PATTERN Cited by 1 source
Periodic sampling memory profiler¶
Periodic sampling memory profiler is the pattern of repeatedly polling an instantaneous-state counter table at a fixed interval and retaining a sliding window of samples to reconstruct memory behaviour over time.
(Source: sources/2026-04-21-planetscale-profiling-memory-usage-in-mysql.)
Motivation¶
Memory counter tables like MySQL's
memory_summary_*
expose current state, not history. A single SELECT
shows one instant. For a query whose memory footprint varies
over execution — which is the common case — a single sample
is insufficient. Reconstruction of the footprint over time
requires repeated sampling.
Structural shape¶
while running:
rows = query_memory_counters(thread_id)
record(rows, timestamp=now)
sleep(interval_ms)
Three knobs:
- Interval — the Dicken post uses 250 ms in the minimal
script and a configurable
--frequency(default 500 ms) in the visualisation script. Shorter = finer temporal resolution at the cost of more overhead per sample. - Top-N filter —
ORDER BY current_number_of_bytes_used DESC LIMIT Nto reduce per-sample output. The minimal script usesLIMIT 4; the visualisation script drops theLIMITand post-filters. - Sliding window — how many samples to retain in memory before discarding old ones. The visualisation script retains 50 samples (at 500 ms = 25 s of history).
Rendering options¶
- Text — print each sample to stdout (minimal script):
## Memory usage at time 4250 ## \n innodb/row0sel -> 25.22Kb \n ... - Live plot — stream each sample into an interactive matplotlib stackplot (visualisation script). See patterns/live-visualization-of-sampled-metrics.
- CSV / JSON dump for post-hoc analysis — mentioned by the post as an alternative not walked through.
Failure modes¶
- Aliasing — memory spikes shorter than the sampling interval are missed entirely. For a 100 ms spike on a 500 ms sampler, there's an 80 % chance of missing it.
- Query completes between samples — short queries never appear in the record. Dicken flags this: the pattern is useful only for "longer-running queries, ones that take multiple seconds or minutes."

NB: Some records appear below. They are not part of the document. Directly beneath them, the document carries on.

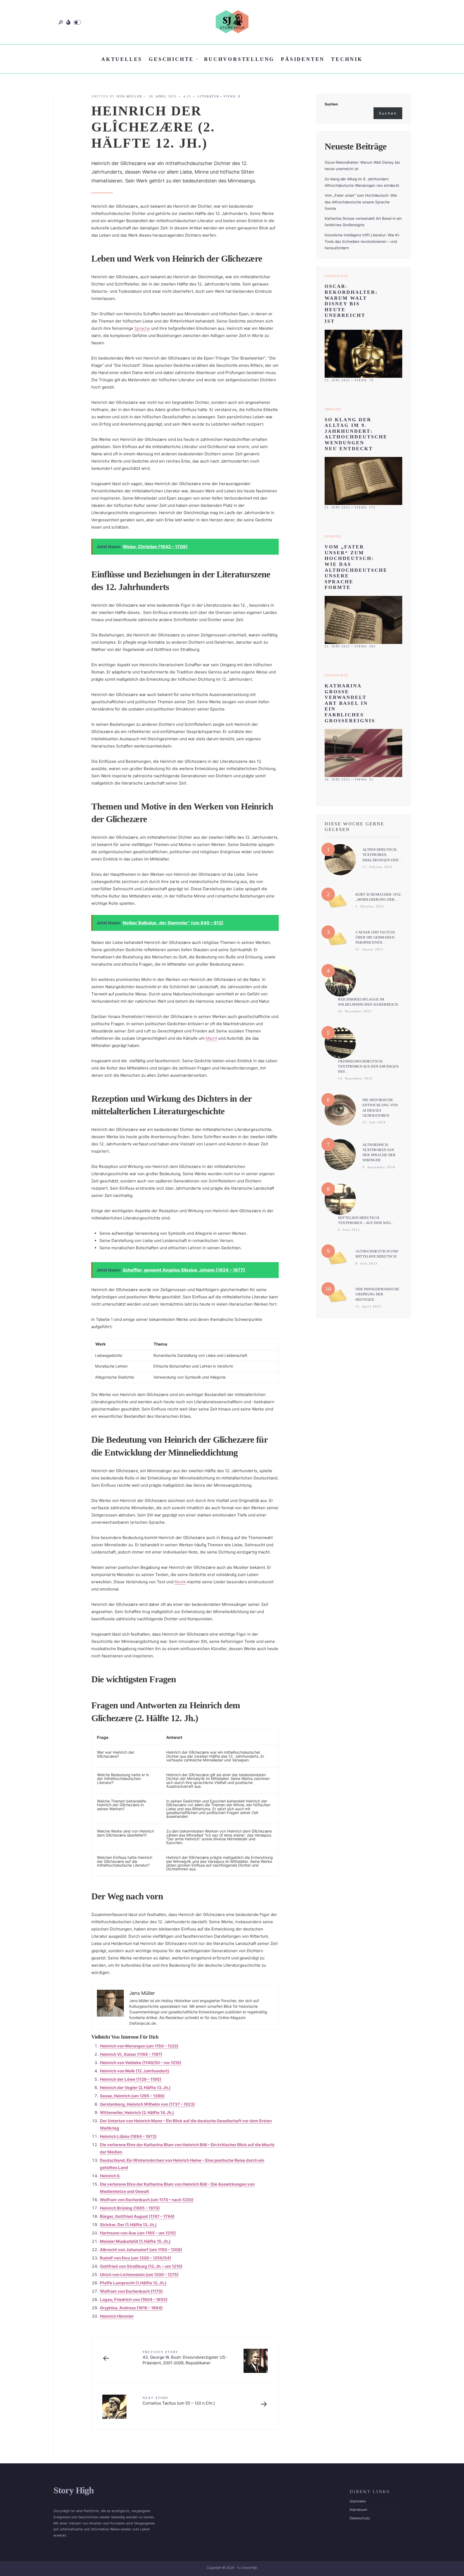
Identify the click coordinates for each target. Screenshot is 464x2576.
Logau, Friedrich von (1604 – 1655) (134, 2299)
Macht (211, 1038)
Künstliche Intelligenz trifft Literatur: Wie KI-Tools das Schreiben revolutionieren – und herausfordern (362, 241)
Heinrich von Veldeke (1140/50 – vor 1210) (140, 2062)
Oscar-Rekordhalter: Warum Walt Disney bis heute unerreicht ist (351, 304)
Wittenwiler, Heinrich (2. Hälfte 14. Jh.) (137, 2112)
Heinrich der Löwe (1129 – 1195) (130, 2079)
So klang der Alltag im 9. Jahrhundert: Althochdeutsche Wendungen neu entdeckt (356, 434)
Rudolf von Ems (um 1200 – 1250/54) (135, 2257)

- Observer overhead — the sampling query itself executes
on its own thread, allocates its own buffers, and shows up
in
memory_summary_*_by_event_namerows for that thread. It does not pollute the target thread's counters because of the per-thread grain (see concepts/memory-profiling-granularity). - Counter saturation —
current_number_of_bytes_usedis a signed 64-bit counter; wraparound is a theoretical concern not a practical one.
Generalisation¶
The same shape applies to any sampled-counter observability source with no built-in history:
/proc/<pid>/statusfor Linux process memory/proc/<pid>/statfor CPU timeSHOW ENGINE INNODB STATUSsnapshotspg_stat_activityfor Postgres session state- CloudWatch custom metrics pulled via GetMetricData
The pattern is structurally what a Prometheus scrape does at ~15 s interval across a fleet; this is the same thing at 250 ms interval against a single session.
Seen in¶
- PlanetScale's Profiling memory usage in MySQL (2024-04-11).
Canonical instance: two Python scripts sample
performance_schema.memory_summary_by_thread_by_event_nameat 250 ms (minimal) or configurable (visualisation), with a 50-sample sliding window in the visualisation case. (Source: sources/2026-04-21-planetscale-profiling-memory-usage-in-mysql.)